* **Dataset records**:

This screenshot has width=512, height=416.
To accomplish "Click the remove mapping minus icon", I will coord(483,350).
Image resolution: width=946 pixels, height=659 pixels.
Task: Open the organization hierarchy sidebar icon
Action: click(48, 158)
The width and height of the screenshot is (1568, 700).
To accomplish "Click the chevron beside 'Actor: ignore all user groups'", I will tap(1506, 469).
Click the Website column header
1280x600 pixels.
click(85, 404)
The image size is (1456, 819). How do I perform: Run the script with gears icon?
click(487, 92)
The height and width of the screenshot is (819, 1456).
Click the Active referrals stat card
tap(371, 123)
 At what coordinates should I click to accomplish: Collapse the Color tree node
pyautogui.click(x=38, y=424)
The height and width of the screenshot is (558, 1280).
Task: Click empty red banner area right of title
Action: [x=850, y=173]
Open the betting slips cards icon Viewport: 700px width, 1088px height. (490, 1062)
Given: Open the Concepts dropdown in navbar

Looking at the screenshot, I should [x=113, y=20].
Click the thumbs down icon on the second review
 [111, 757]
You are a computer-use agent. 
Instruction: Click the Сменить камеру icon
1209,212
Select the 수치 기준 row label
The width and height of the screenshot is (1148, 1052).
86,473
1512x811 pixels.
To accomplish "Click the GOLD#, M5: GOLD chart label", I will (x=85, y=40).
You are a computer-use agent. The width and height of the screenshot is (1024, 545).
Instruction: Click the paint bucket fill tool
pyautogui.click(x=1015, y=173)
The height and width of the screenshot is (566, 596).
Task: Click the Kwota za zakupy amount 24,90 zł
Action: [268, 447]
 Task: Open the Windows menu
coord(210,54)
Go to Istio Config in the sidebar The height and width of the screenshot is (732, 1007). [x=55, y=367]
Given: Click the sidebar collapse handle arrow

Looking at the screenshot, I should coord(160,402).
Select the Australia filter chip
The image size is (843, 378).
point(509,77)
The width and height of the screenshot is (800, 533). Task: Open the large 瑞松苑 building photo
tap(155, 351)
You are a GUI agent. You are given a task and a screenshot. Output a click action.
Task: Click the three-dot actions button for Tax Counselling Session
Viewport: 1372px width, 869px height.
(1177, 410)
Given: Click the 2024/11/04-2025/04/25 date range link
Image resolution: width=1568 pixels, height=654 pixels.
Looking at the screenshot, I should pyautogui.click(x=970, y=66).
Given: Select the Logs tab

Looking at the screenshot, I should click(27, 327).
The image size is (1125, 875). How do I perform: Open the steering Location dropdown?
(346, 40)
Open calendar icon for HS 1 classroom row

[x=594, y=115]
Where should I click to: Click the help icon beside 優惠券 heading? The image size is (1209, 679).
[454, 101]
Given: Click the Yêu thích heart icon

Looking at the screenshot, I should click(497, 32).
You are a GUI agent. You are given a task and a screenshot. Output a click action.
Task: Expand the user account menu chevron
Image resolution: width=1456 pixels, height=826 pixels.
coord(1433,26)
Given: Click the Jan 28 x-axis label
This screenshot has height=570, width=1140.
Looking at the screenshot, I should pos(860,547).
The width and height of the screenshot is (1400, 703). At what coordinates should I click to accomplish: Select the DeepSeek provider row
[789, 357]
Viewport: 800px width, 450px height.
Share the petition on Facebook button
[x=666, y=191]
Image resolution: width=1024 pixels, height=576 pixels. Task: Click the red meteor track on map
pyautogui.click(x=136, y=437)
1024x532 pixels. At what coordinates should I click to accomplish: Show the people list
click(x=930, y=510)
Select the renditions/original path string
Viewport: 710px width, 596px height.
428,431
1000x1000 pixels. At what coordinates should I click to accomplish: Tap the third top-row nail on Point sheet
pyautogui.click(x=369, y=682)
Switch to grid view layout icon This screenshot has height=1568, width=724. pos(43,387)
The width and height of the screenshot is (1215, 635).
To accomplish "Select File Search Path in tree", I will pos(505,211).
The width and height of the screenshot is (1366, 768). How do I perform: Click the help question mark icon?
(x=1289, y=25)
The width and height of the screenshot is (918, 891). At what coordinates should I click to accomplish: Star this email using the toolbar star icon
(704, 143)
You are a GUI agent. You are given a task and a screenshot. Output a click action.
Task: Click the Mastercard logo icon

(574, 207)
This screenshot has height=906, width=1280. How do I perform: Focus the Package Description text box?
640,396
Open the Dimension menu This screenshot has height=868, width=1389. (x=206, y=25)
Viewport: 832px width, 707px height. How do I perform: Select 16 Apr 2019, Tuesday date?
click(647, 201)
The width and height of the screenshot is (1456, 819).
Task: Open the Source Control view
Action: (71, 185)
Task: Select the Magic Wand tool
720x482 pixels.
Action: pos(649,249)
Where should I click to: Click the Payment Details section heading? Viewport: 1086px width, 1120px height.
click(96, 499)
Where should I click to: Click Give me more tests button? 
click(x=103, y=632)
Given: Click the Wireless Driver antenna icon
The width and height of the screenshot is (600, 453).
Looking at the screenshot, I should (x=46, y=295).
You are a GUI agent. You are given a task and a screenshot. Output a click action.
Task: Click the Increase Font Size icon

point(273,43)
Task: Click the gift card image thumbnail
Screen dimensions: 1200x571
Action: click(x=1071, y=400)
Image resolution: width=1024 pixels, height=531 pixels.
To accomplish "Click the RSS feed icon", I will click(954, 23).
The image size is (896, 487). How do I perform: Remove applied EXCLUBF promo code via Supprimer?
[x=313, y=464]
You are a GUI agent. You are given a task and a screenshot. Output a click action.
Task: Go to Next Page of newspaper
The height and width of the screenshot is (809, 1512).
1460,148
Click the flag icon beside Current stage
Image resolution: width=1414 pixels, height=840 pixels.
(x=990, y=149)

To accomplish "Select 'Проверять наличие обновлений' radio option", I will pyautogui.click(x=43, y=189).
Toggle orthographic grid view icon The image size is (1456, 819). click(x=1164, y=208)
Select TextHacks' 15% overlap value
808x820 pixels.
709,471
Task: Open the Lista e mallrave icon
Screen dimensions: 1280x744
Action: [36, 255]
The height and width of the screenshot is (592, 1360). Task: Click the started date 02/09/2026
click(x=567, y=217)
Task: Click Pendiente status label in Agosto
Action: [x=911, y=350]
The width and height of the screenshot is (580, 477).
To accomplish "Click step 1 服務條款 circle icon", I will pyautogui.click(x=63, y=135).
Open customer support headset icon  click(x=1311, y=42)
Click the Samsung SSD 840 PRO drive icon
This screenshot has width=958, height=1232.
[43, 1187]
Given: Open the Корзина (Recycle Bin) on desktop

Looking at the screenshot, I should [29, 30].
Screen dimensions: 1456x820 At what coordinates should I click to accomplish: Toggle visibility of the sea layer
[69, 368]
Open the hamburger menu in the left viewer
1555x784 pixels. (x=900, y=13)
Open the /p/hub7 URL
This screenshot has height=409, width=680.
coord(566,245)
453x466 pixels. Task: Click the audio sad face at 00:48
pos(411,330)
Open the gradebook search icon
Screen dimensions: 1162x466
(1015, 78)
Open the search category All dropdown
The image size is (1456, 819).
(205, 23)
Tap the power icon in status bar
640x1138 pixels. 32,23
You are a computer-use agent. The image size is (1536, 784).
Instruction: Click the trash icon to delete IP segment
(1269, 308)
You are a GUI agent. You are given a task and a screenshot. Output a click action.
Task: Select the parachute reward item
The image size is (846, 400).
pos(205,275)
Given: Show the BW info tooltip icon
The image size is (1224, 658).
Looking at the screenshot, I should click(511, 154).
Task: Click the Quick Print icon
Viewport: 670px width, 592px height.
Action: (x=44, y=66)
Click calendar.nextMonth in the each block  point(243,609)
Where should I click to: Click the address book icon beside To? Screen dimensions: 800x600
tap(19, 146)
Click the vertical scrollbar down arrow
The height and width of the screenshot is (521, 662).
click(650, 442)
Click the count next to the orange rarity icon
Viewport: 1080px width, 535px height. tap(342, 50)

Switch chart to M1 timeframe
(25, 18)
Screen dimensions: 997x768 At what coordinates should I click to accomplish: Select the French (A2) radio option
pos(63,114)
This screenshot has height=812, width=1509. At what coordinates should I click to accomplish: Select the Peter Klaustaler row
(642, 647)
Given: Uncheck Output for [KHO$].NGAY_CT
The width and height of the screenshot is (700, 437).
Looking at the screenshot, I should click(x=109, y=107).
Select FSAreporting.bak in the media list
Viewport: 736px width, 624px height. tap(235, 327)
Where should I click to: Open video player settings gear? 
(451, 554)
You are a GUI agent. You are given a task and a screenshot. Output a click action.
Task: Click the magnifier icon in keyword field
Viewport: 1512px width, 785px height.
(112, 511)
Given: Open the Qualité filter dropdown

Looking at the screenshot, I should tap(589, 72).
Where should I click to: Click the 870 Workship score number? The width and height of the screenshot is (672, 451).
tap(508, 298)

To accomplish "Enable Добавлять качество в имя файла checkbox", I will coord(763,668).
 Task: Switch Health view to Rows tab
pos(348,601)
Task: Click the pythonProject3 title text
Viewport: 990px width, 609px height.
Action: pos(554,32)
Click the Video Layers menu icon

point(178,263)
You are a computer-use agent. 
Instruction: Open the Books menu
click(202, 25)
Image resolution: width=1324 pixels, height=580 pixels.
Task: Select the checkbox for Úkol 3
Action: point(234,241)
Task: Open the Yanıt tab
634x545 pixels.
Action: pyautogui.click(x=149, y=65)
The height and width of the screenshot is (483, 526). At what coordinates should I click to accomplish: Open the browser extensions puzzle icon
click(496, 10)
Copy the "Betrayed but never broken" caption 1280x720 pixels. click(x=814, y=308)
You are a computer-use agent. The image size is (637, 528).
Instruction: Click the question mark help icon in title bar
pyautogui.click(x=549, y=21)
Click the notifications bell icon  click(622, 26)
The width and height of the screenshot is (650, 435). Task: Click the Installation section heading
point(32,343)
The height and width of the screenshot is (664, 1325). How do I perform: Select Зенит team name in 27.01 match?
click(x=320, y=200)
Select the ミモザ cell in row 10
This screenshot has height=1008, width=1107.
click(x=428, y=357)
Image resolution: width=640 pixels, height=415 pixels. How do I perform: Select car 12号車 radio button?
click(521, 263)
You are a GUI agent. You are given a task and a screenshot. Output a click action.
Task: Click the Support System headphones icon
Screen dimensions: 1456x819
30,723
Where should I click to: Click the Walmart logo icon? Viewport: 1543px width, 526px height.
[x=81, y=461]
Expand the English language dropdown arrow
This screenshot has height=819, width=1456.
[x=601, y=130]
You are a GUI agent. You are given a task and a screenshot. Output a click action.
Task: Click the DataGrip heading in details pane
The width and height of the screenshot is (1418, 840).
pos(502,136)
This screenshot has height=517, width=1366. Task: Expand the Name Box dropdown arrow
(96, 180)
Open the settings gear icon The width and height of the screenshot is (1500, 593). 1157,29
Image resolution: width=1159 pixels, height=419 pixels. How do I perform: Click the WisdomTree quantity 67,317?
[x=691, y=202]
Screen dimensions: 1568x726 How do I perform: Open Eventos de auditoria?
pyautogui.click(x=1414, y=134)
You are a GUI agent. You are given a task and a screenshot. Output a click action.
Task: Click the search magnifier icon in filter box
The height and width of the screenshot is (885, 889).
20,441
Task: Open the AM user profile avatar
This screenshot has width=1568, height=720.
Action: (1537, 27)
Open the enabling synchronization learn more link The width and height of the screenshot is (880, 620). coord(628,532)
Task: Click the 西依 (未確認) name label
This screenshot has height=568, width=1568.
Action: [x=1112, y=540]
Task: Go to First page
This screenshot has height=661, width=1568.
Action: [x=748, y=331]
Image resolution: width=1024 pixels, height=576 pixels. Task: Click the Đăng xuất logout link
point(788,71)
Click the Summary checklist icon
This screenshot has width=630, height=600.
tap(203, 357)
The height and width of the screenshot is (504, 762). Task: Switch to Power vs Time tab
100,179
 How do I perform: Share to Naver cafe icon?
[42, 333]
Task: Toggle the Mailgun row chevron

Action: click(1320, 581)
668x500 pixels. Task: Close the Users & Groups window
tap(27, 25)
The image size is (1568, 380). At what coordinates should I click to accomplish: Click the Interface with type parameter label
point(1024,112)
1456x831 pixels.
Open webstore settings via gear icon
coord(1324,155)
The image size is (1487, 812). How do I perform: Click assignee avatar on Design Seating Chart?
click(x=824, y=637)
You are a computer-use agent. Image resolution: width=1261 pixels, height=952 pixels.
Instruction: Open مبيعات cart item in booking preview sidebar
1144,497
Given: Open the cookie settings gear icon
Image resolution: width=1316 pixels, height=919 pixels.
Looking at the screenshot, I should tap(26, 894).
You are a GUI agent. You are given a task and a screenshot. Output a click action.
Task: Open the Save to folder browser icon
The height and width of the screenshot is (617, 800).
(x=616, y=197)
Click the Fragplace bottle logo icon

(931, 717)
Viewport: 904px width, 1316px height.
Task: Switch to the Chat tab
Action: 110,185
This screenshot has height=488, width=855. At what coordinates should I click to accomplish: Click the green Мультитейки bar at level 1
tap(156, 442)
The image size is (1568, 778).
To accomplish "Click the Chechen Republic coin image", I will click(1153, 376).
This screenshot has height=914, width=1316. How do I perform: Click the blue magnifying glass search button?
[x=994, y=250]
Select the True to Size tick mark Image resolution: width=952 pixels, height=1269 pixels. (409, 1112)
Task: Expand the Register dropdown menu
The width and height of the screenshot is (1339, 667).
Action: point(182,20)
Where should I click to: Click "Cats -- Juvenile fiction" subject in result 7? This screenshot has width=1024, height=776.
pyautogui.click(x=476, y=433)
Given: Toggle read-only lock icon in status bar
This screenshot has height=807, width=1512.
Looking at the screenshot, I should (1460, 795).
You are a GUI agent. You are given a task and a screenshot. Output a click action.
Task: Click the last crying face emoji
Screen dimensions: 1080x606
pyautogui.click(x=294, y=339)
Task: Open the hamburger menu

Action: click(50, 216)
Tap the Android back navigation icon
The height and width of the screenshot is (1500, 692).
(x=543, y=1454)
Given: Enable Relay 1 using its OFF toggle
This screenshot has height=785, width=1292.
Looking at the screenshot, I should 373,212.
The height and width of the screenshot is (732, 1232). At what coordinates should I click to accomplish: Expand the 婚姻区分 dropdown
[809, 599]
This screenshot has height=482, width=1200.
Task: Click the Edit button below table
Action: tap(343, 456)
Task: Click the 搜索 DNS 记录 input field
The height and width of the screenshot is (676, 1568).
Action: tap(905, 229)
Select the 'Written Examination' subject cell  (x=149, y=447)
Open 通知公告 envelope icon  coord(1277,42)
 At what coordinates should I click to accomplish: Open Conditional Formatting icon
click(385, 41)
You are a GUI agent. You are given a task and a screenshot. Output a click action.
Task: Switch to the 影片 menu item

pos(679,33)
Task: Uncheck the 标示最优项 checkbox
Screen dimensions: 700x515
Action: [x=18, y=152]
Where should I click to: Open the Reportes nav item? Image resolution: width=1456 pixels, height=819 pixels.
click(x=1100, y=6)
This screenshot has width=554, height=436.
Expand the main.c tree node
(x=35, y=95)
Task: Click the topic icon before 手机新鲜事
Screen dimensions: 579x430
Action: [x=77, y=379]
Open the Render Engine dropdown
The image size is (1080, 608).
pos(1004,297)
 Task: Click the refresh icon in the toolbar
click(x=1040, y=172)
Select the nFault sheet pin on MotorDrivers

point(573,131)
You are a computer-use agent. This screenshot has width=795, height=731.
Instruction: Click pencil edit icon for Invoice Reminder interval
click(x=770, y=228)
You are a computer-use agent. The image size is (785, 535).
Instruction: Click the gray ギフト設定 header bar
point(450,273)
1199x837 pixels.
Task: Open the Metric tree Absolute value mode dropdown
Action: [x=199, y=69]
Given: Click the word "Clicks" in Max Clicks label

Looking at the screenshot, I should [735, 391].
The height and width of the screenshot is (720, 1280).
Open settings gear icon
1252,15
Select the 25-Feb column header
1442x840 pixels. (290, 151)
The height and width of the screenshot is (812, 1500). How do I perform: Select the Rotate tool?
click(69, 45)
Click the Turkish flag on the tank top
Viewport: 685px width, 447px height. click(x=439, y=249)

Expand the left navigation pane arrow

* **The request**: Give the entries above as a numbered list, from the start of the entries through the line containing "will (x=85, y=40).", both ends included. Leave out blank lines.

* **Expected output**:
1. This screenshot has width=512, height=416.
2. To accomplish "Click the remove mapping minus icon", I will coord(483,350).
3. Image resolution: width=946 pixels, height=659 pixels.
4. Task: Open the organization hierarchy sidebar icon
5. Action: click(48, 158)
6. The width and height of the screenshot is (1568, 700).
7. To accomplish "Click the chevron beside 'Actor: ignore all user groups'", I will tap(1506, 469).
8. Click the Website column header
9. 1280x600 pixels.
10. click(85, 404)
11. The image size is (1456, 819). How do I perform: Run the script with gears icon?
12. click(487, 92)
13. The height and width of the screenshot is (819, 1456).
14. Click the Active referrals stat card
15. tap(371, 123)
16.  At what coordinates should I click to accomplish: Collapse the Color tree node
17. pyautogui.click(x=38, y=424)
18. The height and width of the screenshot is (558, 1280).
19. Task: Click empty red banner area right of title
20. Action: [x=850, y=173]
21. Open the betting slips cards icon Viewport: 700px width, 1088px height. (490, 1062)
22. Given: Open the Concepts dropdown in navbar
23. Looking at the screenshot, I should [x=113, y=20].
24. Click the thumbs down icon on the second review
25.  [111, 757]
26. You are a computer-use agent. 
27. Instruction: Click the Сменить камеру icon
28. 1209,212
29. Select the 수치 기준 row label
30. The width and height of the screenshot is (1148, 1052).
31. 86,473
32. 1512x811 pixels.
33. To accomplish "Click the GOLD#, M5: GOLD chart label", I will (x=85, y=40).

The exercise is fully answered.